**Your assignment**.
Print exactly the lines below between the line containing "You are a computer-use" and the line containing "Given: Select the iCloud Private Relay row", counting both of those lines. Leave pictures out.

**Supplied data**.
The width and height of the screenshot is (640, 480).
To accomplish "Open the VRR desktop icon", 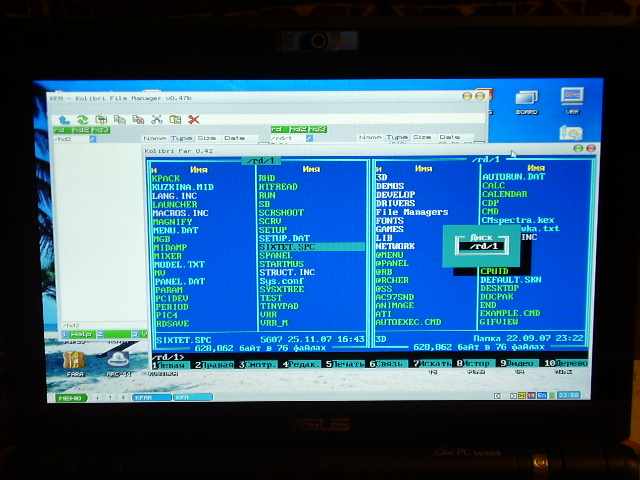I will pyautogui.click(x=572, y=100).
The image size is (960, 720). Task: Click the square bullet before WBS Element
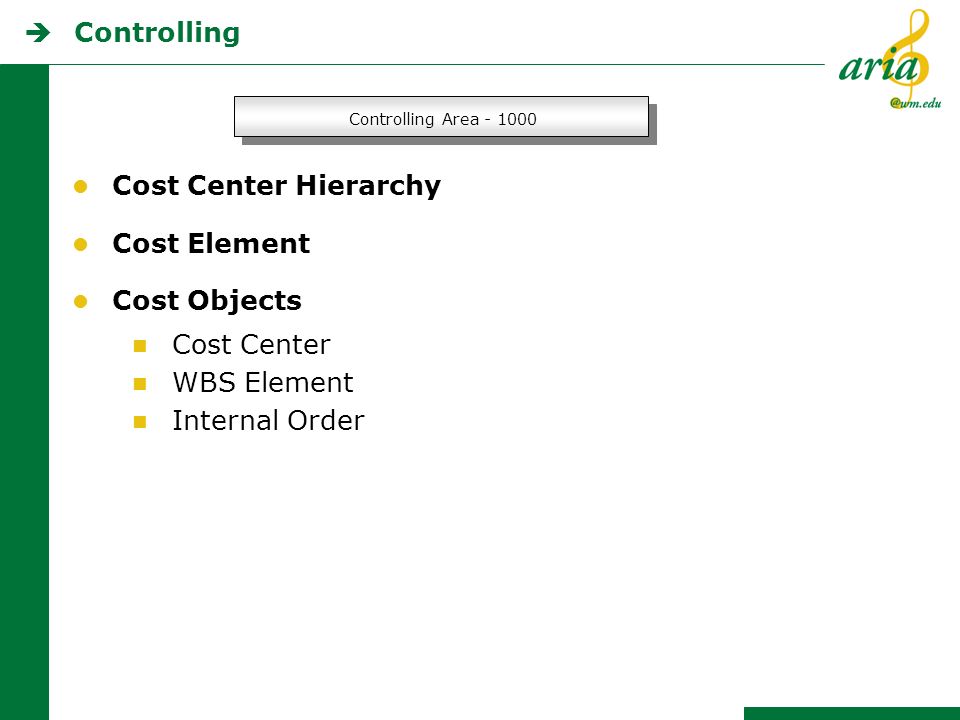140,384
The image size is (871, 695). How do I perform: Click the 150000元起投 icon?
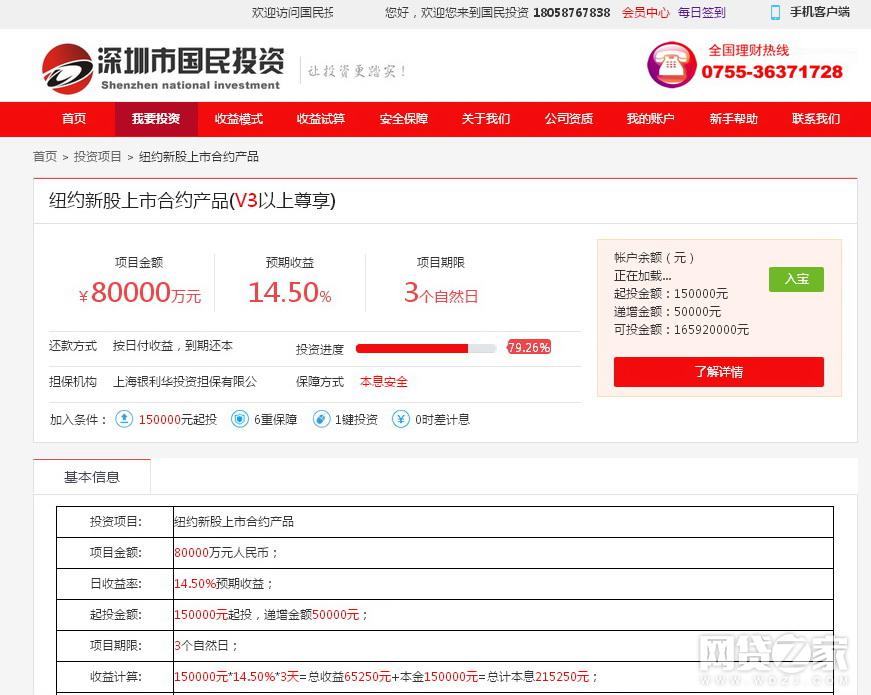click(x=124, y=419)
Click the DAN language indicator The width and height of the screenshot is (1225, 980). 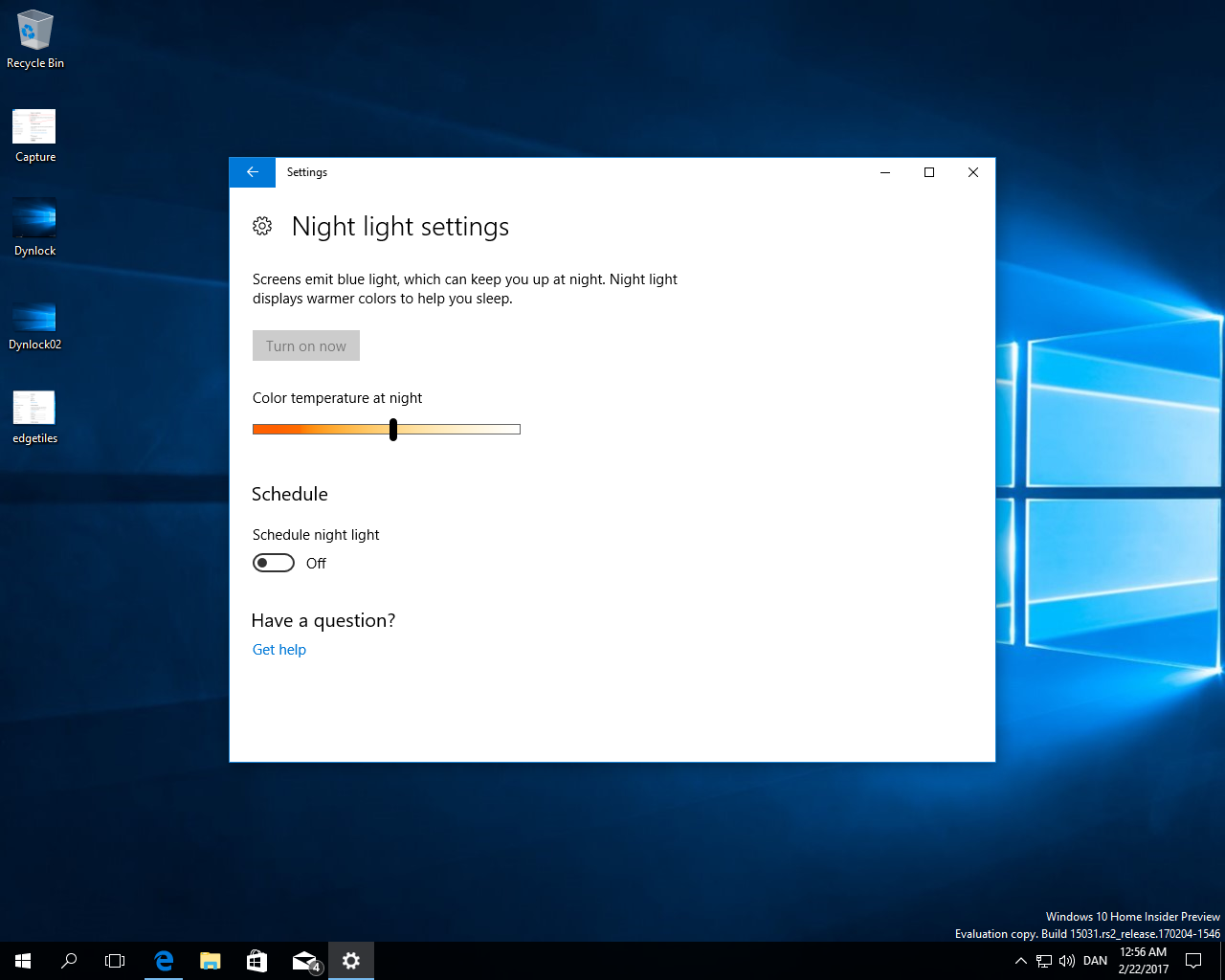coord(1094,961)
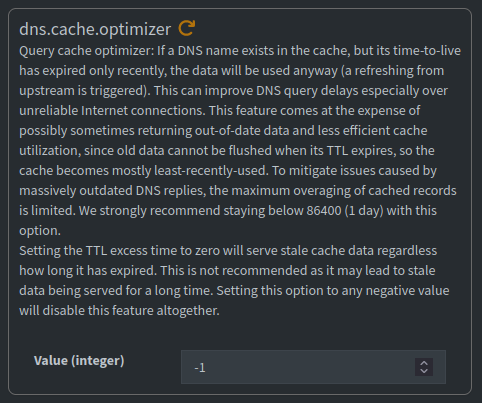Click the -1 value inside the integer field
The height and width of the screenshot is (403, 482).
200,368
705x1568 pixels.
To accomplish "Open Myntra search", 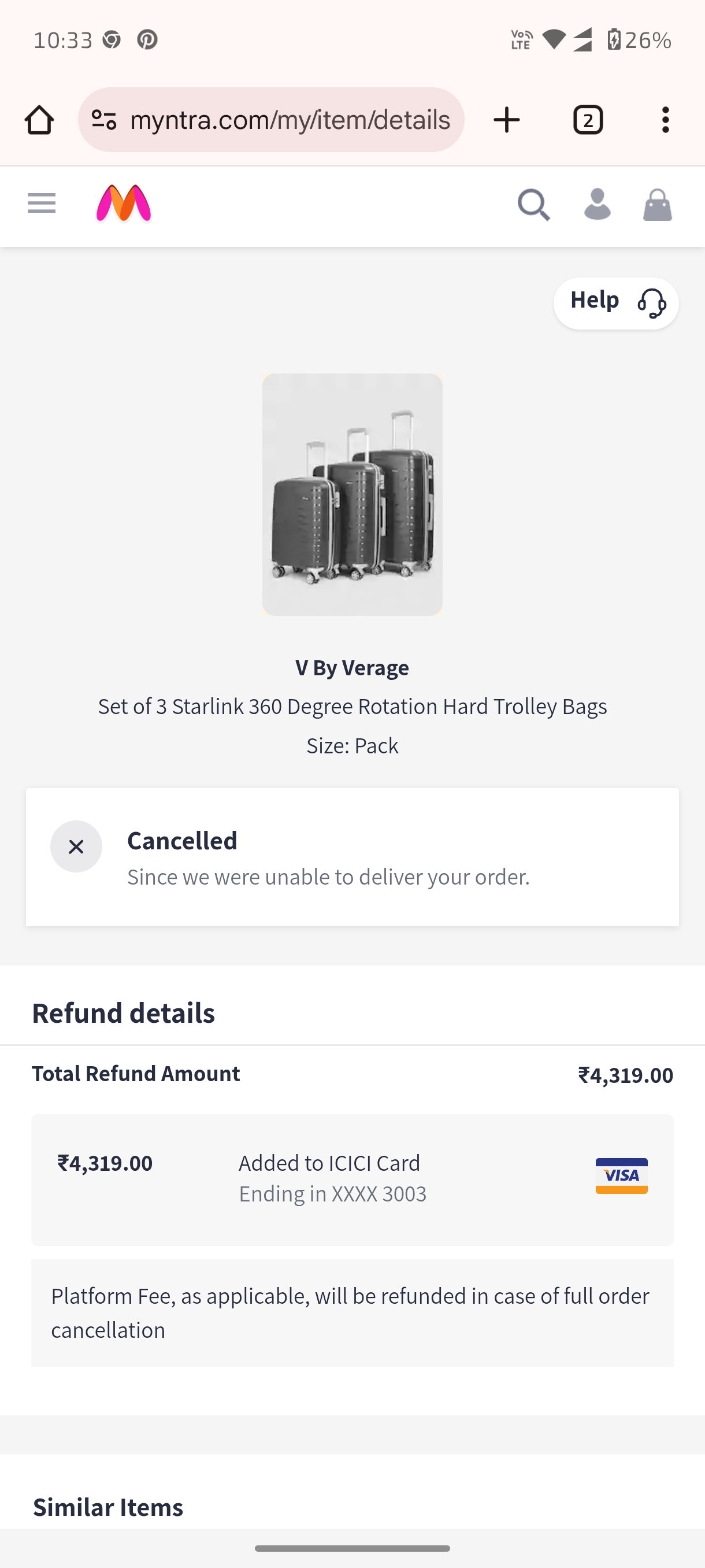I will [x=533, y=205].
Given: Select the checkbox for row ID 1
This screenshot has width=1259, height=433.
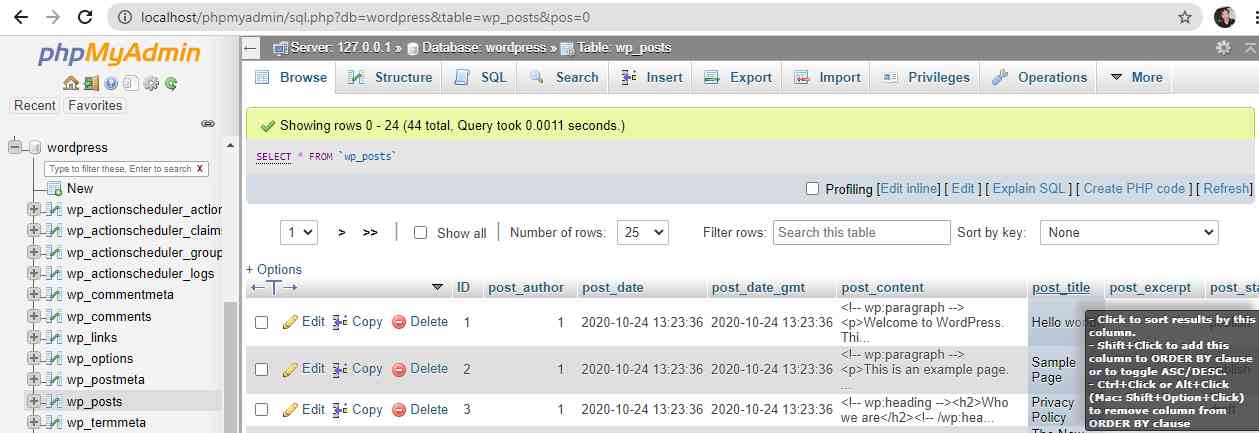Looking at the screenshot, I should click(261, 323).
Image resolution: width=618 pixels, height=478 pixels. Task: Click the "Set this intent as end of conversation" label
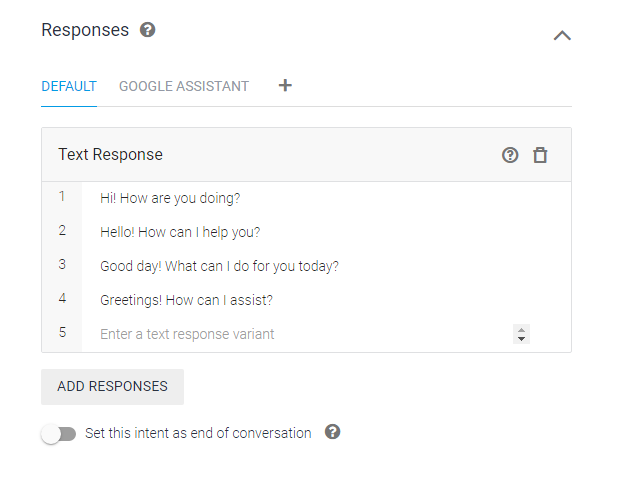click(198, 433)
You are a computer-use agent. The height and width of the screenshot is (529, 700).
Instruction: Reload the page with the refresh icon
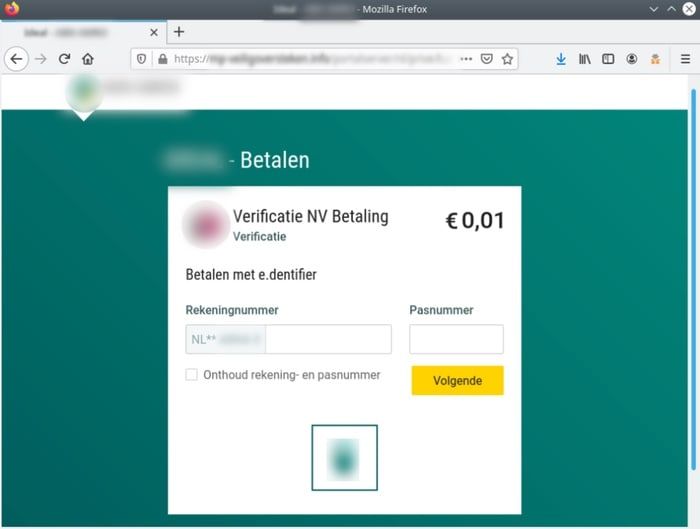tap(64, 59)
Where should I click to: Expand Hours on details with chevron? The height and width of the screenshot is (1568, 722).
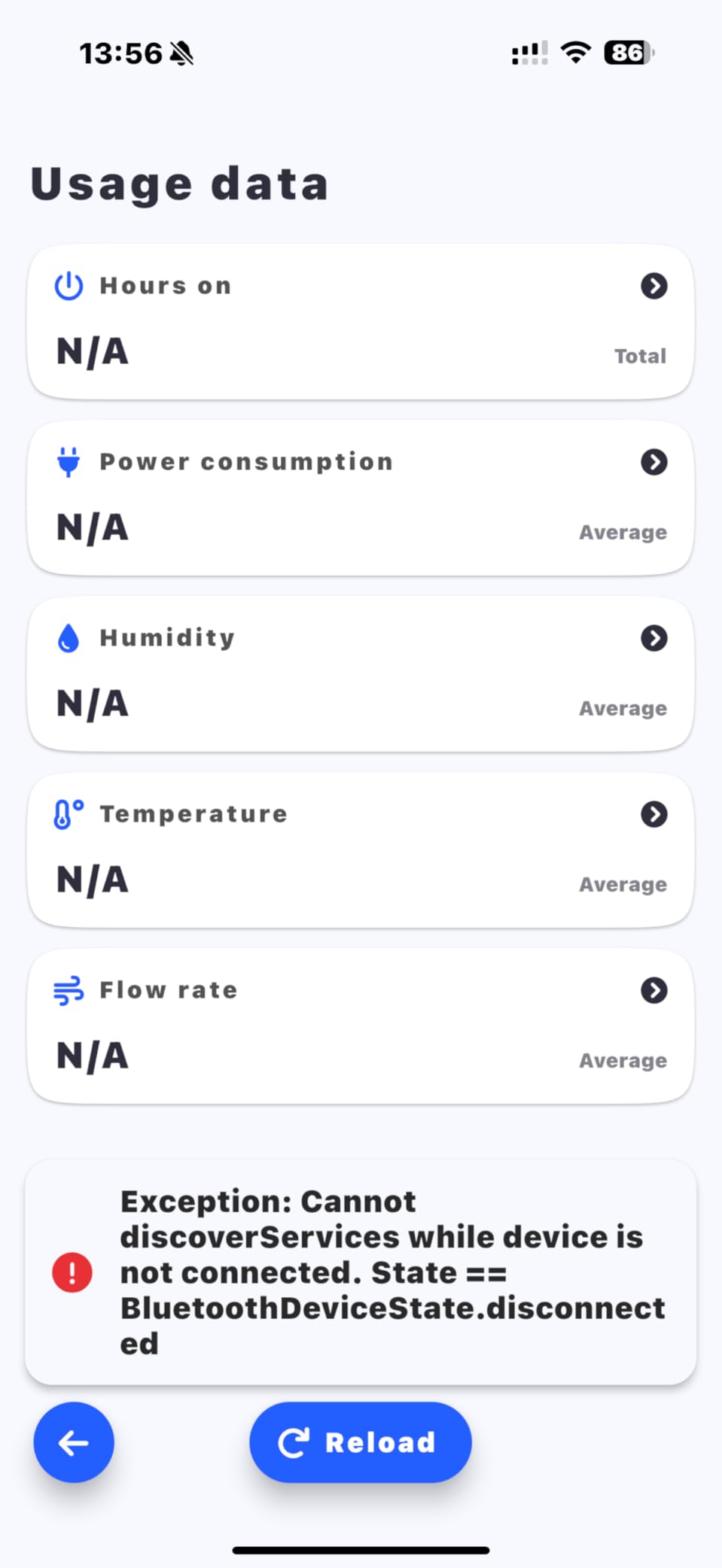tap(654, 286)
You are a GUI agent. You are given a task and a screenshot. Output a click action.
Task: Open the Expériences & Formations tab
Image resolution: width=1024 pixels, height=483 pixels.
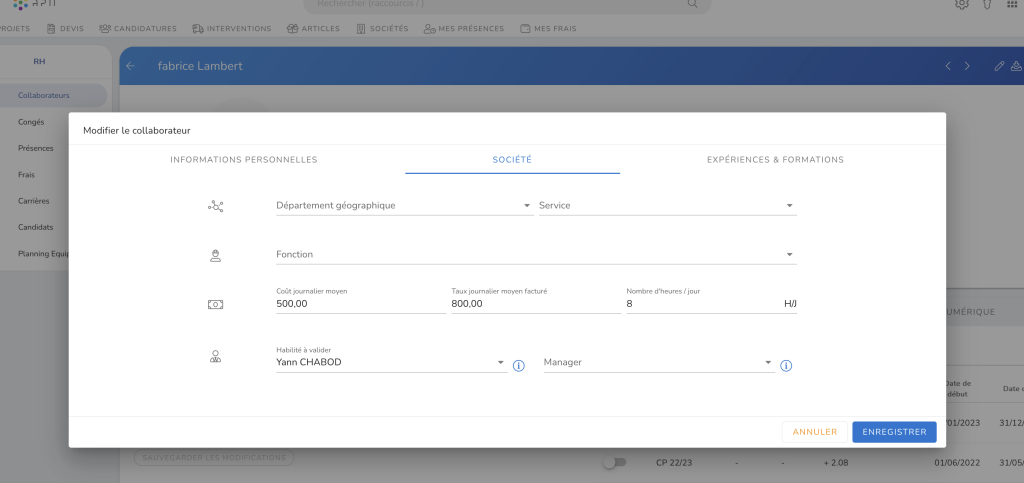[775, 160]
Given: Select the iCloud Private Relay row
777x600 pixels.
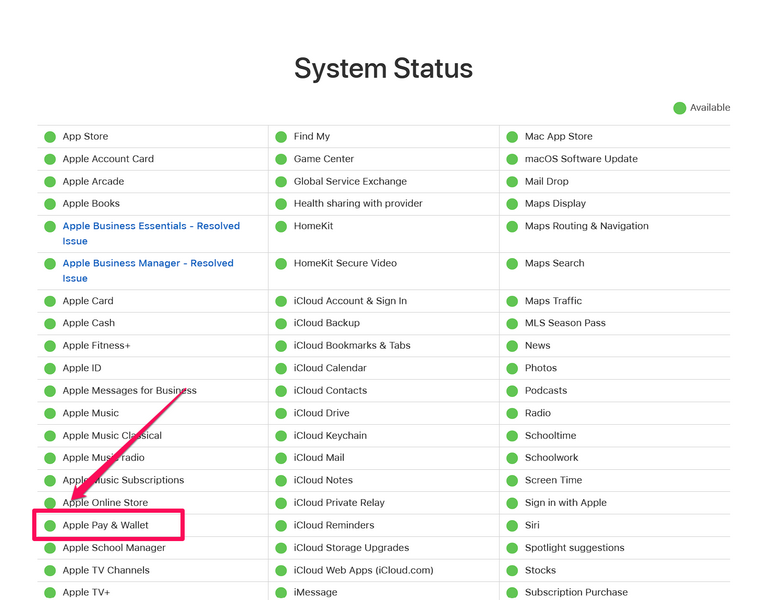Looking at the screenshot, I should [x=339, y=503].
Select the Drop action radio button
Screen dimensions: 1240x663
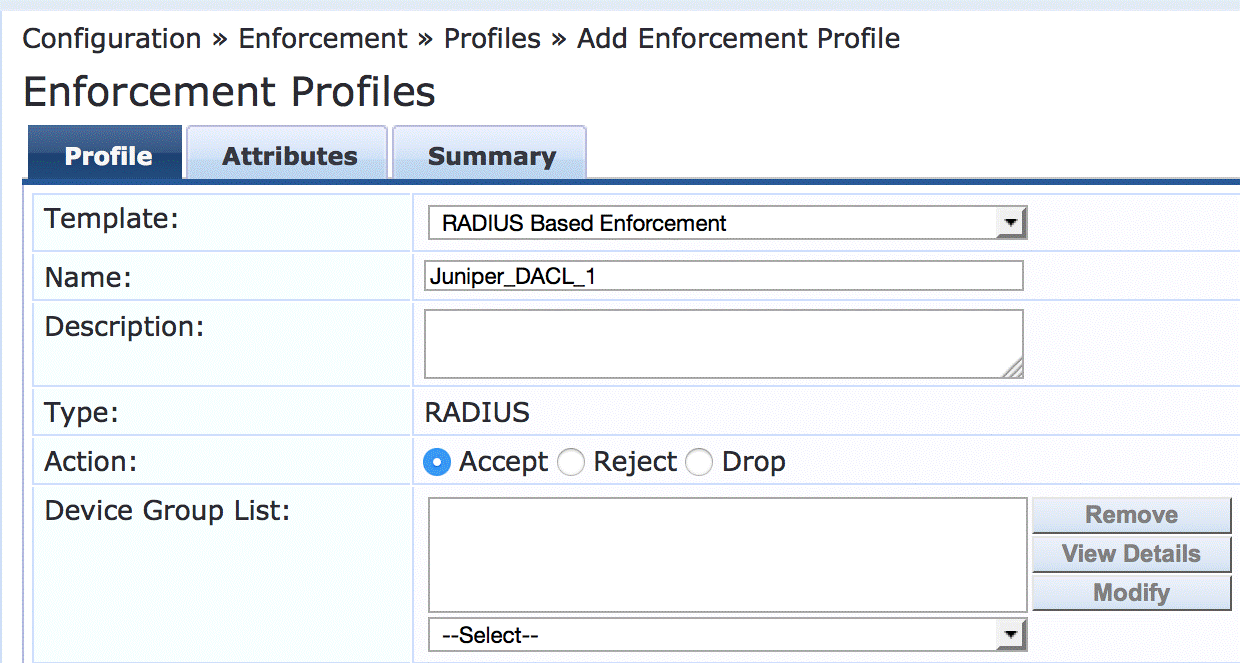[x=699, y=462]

**Task result**.
You are a computer-use agent. The height and width of the screenshot is (529, 700).
Instruction: Reload the page with the refresh icon
tap(64, 59)
Where should I click to: Expand Hours on details with chevron? The height and width of the screenshot is (1568, 722).
tap(654, 286)
You are a GUI agent. You are given a task and a screenshot. Output a click action.
Task: Open the Expériences & Formations tab
Image resolution: width=1024 pixels, height=483 pixels.
[775, 160]
Given: Select the iCloud Private Relay row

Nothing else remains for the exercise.